The GCP/Clinical Quality Assurance role focuses on ensuring compliance and quality of Madrigal-sponsored clinical trials with applicable GCP regulations, ICH GCP guidelines, Madrigal SOPs, and industry best practices. The incumbent reports to the Senior Director of GCP Quality.

• Develop, implement, and maintain clinical quality systems and processes to ensure compliance with ICH GCP, FDA, EMA, and other global regulatory requirements.
• Ensure R&D clinical trial activities are compliant with ICH and applicable country regulations, guidelines, and industry standards.
• Align the organization to ICH by implementing a quality culture from the outset of clinical trials to promote patient safety and data integrity.
• Apply a risk‑based approach in collaboration with cross‑functional teams to ensure compliance.
• Attend routine internal and external study team and ad‑hoc calls to support ongoing quality oversight.
• Inform and, when appropriate, elevate quality concerns to management in real time or during routine updates.
• Manage vendor and external partner quality, engaging partnership via quality agreements and routine meetings.
• Coordinate and manage services provided by external quality auditing partners (planning to closeout).
• Conduct and oversee internal and external audits (clinical trial vendor, site, TMF, document, internal process) and prepare or review audit reports.
• Manage quality events, CAPAs, and eQMS activities, including tracking and follow‑up on observations, CAPAs, investigations, deviations, and other quality events through closure.
• Lead quality investigations (QEs), including potential serious breach, fraud/misconduct, etc.
• Support the use of the eQMS via data entry and document upload of quality activities such as audits, findings, inspections, CAPAs, SOP deviations, and updates.
• Conduct or manage SOP reviews or updates and contribute to the annual audit plan.
• Review key clinical program or study documents (IBs, protocols/amendments, consents, TMF plans).
• Coordinate inspection readiness activities across R&D functions and support during global agency inspections.
• Execute other tasks in support of GCP/Clinical Quality activities, including departmental process improvements.
• Stay abreast of applicable global regulations, guidance, and industry best practices.
• Manage studies across compounds/therapeutic area programs.
• Provide mentorship to other team members, as applicable.

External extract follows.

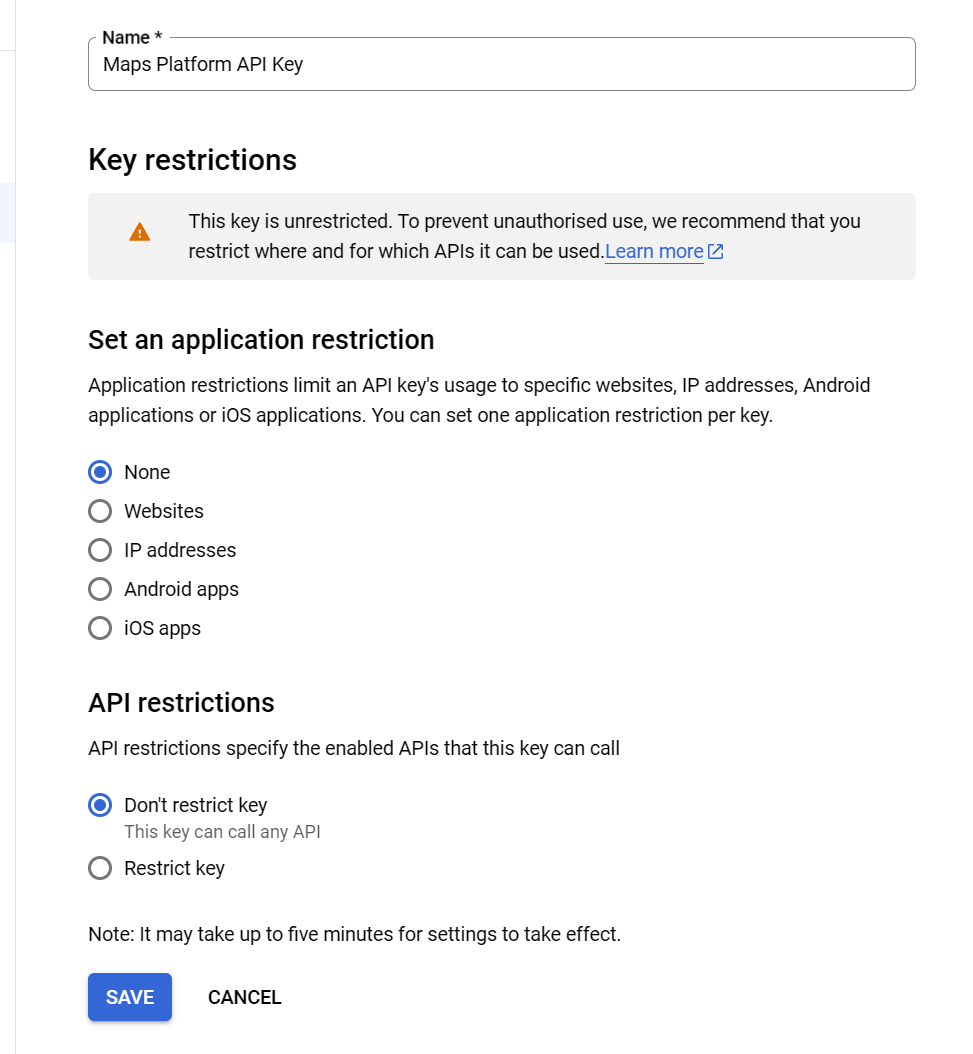The image size is (973, 1054).
Task: Click the API restrictions heading
Action: [182, 702]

• Minimum 7 years of experience in clinical quality assurance within the biopharmaceutical or CRO industry, including auditing of clinical trial vendors, sites, TMFs, or internal R&D process audits.
• Minimum 3–5 years of experience in a clinical operations role at a CRO or sponsor, including management of a study at a cross‑functional level.
• Experience in inspection preparation and/or supporting health authority/regulatory agency inspections.
• Demonstrated GCP knowledge; GVP/GLP knowledge or certifications are a plus.
• BS in a scientific or other relevant discipline with equivalent work experience.

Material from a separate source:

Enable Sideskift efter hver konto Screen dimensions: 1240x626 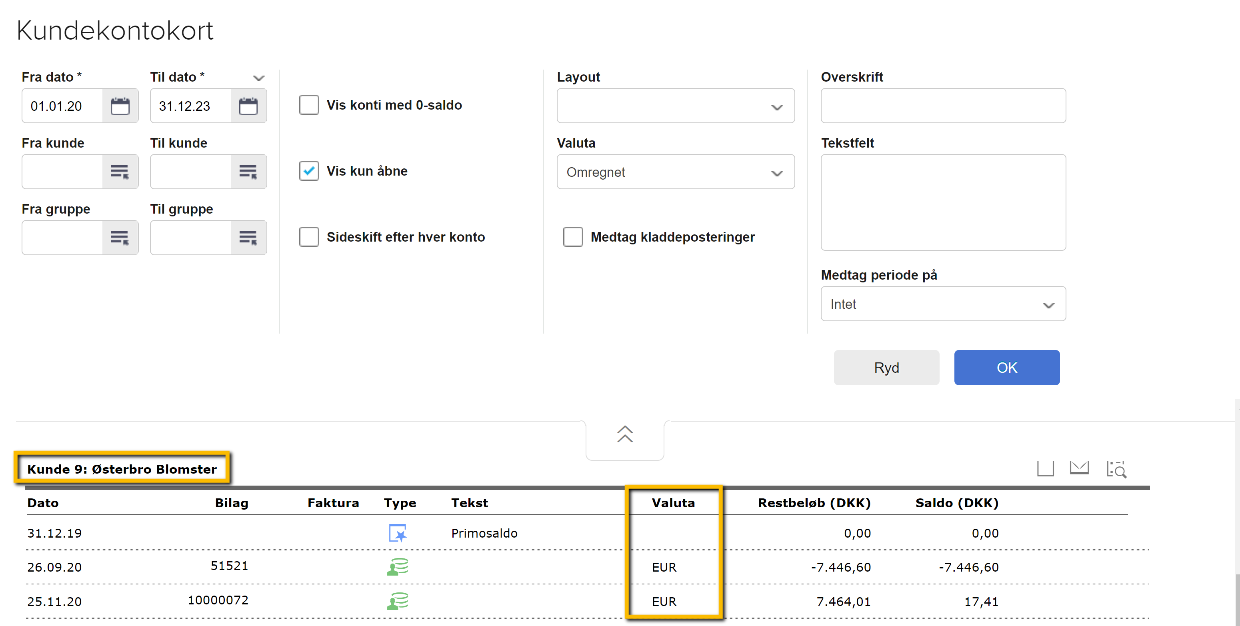[309, 237]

• Solid understanding of the cross‑functional drug development process and experience interacting with Operations, Data Management, Pharmacovigilance/Safety, Medical, Statistics/Programming, etc.
• Skilled in developing collaborative internal and external relationships, ideally within a global organization.
• Business and operational acumen, including escalation to management.
• Ability to interact with all levels within a global organization.
• Experience in using eQMS systems, such as Veeva.

Pay
: $147,000 – $180,000 per year (subject to market, experience, and business needs).

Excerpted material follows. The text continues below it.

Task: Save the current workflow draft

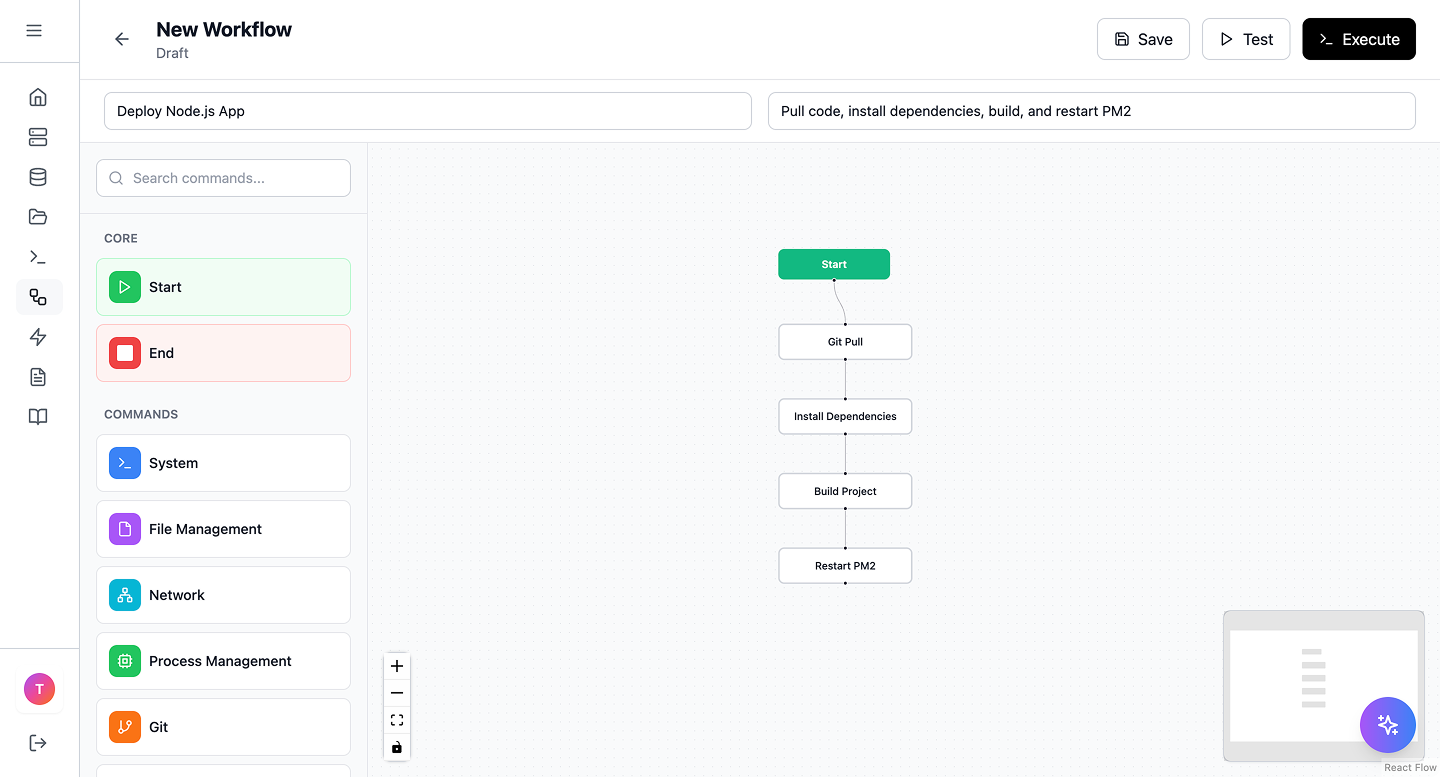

All full‑time employees receive equity and a comprehensive benefits suite including flexible paid time off, medical, dental, vision, life/disability insurance, 401(k) with employer match, and access to mental health resources.

Madrigal is an Equal Opportunity Employer. All employment is decided on the basis of qualifications, merit, and business need. Applicants will receive consideration for employment without regard to race, ethnicity, color, religion, sex, gender identity, sexual orientation, national origin, age, disability, protected veteran or disabled status, or any other characteristic protected by applicable federal, state, or local law.